Although Landers did not testify at trial, two witnesses other than Webb gave admissible testimony impheating appellant in the assault. Landers’s young cousin, An-ikka Gray, testified that upon returning home from school, she saw appellant leave the apartment through an open bedroom window and run down the stairs. According to the youngster’s testimony, before either Griffin or Webb arrived, appellant returned to the scene, and Gray saw him strike Landers. Likewise, Griffin testified that while she was still at work and speaking to Landers on the telephone, she could hear what was happening at the apartment. Griffin, who left her workplace to go to Landers’s aid, also testified as to Landers’s at-the-scene account of what transpired with appellant at the apartment.2 Because Webb’s testimony was cumulative of Griffin’s testimony, and because there was also eyewitness testimony from Gray that implicated appellant in the assault on Landers, a reasonable evaluation of the record gives fair assurance that the error did not influence the jury’s verdict or had but a slight effect on the outcome. See Liggens v. State, 50 S.W.3d 657, 662 (Tex.App.-Fort Worth 2001, pet. ref'd) (holding that, even if admission of testimony as excited utterance were error, it would not be reversible error because testimony was cumulative of other evidence). Therefore, the erroneous admission of Landers’s hearsay statements through Webb was not harmful. For this reason, this court is correct to overrule appellant’s second issue.

. After the trial court initially sustained appellant's hearsay objection, the prosecutor attempted to lay a better predicate. The trial court later overruled the objection, but then in response to defense counsel’s repeated renewals of the hearsay objection, the trial court allowed defense counsel to take Webb on voir dire. When defense counsel again renewed the hearsay objection, stating that the declarant was not under the stress of the exciting situation at the time the statements were made, the trial court stated:
Counsel, I’m not sure at what point he’s still talking to her. And if you both want to clarify that, it’s part of the excited utterance. Why don’t you both approach and let me talk to you for just a second.

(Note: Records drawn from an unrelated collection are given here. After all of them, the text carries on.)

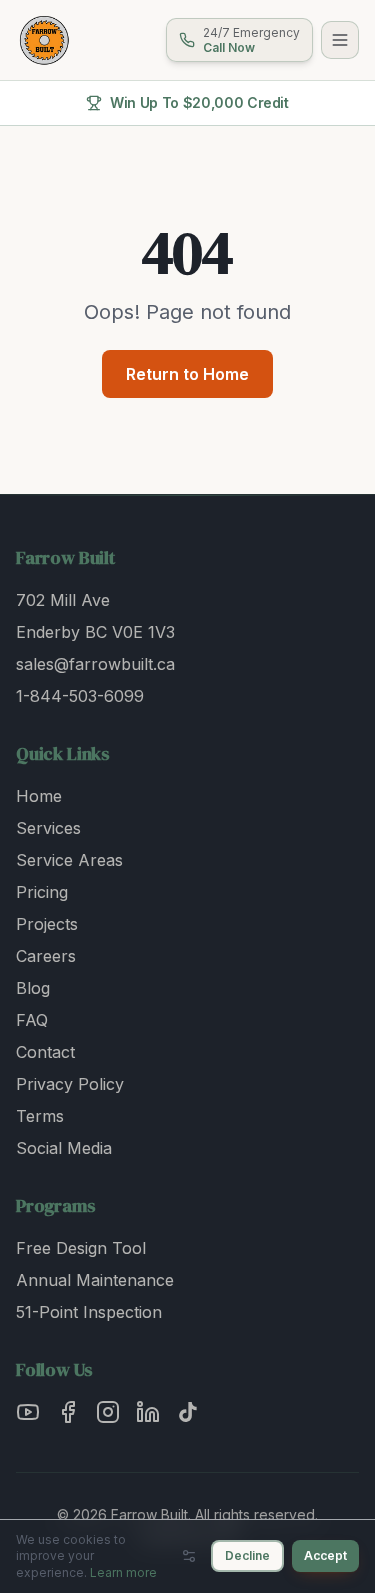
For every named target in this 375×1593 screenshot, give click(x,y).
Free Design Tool (81, 1248)
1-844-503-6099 (80, 696)
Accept (325, 1555)
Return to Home (187, 374)
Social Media (64, 1148)
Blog (33, 988)
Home (39, 796)
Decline (247, 1555)
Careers (46, 956)
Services (48, 828)
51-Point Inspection (89, 1312)
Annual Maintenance (95, 1280)
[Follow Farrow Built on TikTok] (188, 1412)
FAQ (32, 1020)
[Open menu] (340, 40)
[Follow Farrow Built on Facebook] (68, 1412)
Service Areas (69, 860)
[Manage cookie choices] (189, 1556)
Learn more (123, 1572)
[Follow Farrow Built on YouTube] (28, 1412)
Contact (45, 1052)
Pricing (42, 892)
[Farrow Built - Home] (44, 40)
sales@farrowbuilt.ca (95, 664)
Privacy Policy (70, 1084)
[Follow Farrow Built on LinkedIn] (148, 1412)
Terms (40, 1116)
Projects (47, 924)
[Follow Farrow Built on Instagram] (108, 1412)
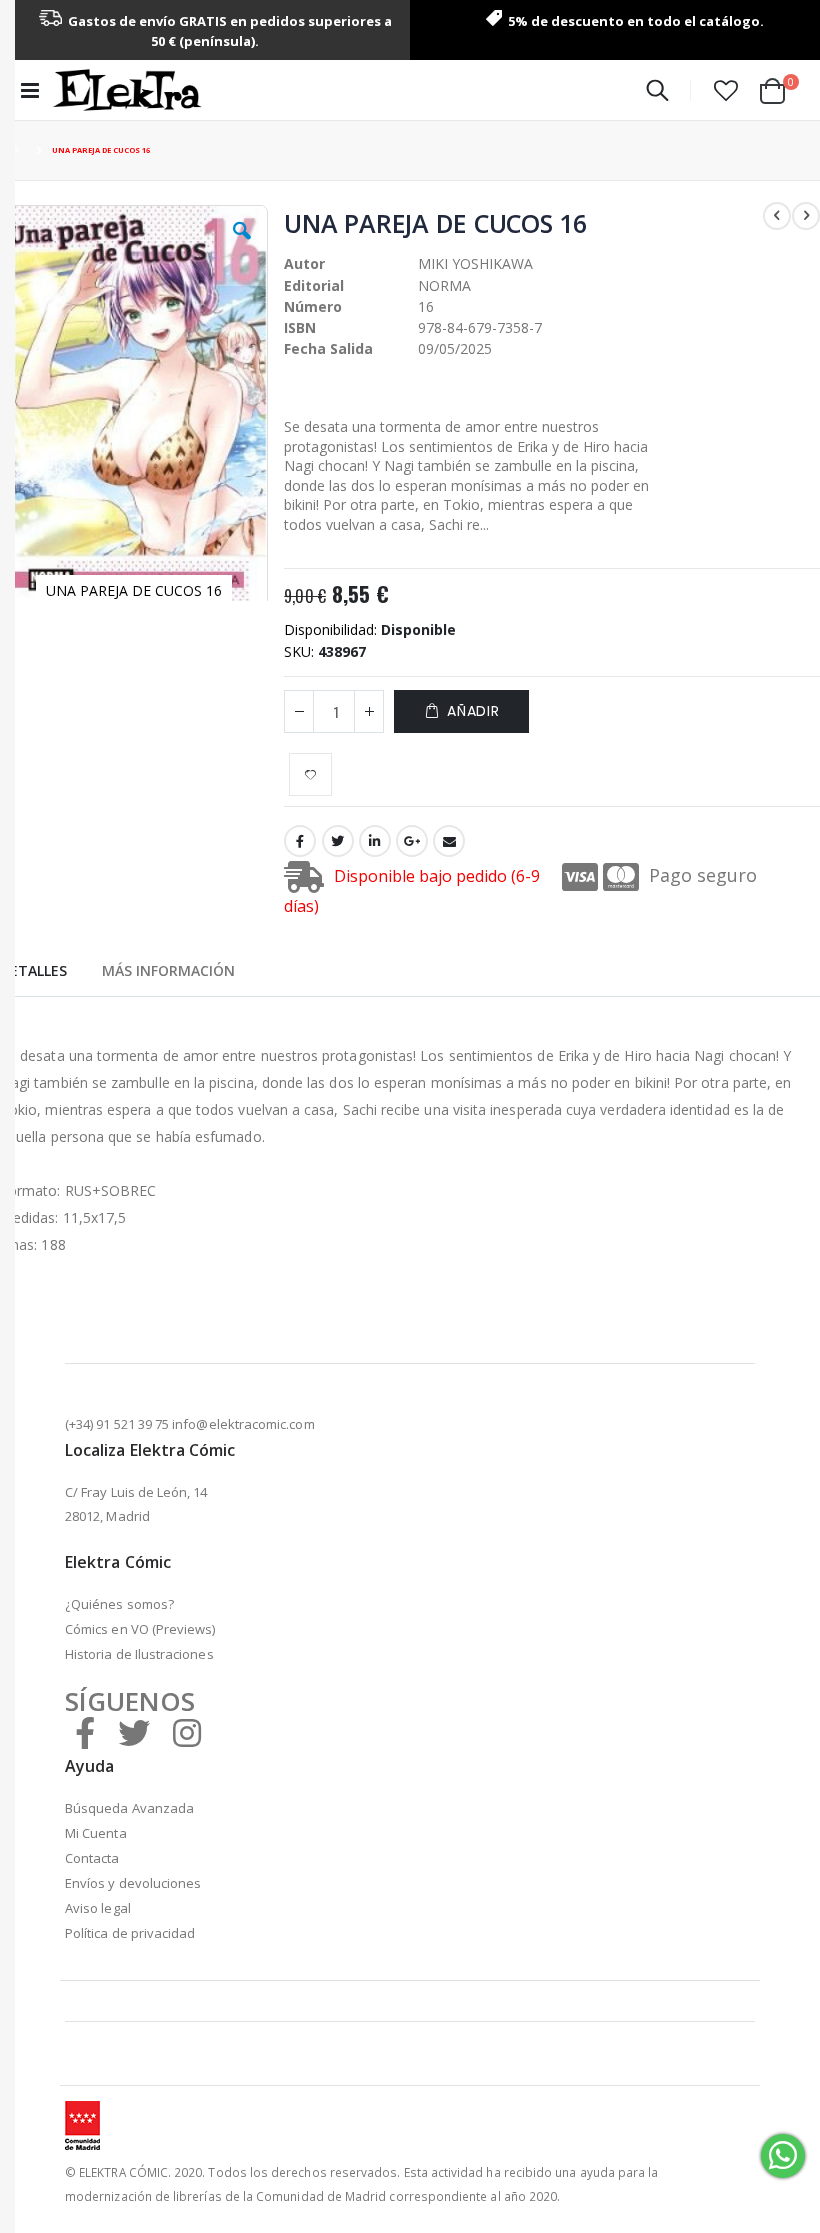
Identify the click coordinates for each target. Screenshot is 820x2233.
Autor (304, 263)
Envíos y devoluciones (133, 1883)
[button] (725, 90)
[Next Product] (806, 216)
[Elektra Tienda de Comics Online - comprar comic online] (127, 90)
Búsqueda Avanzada (129, 1808)
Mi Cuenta (96, 1833)
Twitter (338, 841)
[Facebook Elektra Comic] (85, 1732)
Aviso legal (98, 1908)
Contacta (92, 1858)
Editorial (314, 285)
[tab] (33, 968)
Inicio (17, 150)
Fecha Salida (328, 348)
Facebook (300, 841)
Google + (412, 841)
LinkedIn (375, 841)
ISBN (300, 327)
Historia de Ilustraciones (139, 1654)
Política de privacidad (130, 1933)
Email (449, 841)
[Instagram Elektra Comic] (187, 1732)
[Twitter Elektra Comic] (134, 1732)
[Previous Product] (777, 216)
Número (313, 306)
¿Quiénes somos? (119, 1604)
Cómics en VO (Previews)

After the bench conference, the trial court informed the lawyers that it would permit both of them to conduct further questioning to find out if the testimony fell within the exception. When defense counsel questioned Webb again, Webb admitted that during his investigation, Landers told him that she already had talked to Griffin. The court ultimately overruled the hearsay objection and permitted Webb to testify about what Landers said in the interview.

. Unlike Webb’s account, Griffin’s statements about what Landers said immediately following the incident were admissible as excited utterances. At the time Landers spoke to Griffin, she was visibly upset and crying. Though an hour had passed, the record shows Landers was still dominated by the excitement, pain, and stress of the assault. Her statements to Griffin were spontaneous, and measured against the applicable factors, qualified as excited utterances under Rule 803(2). See Zuliani, 97 S.W.3d at 595-96.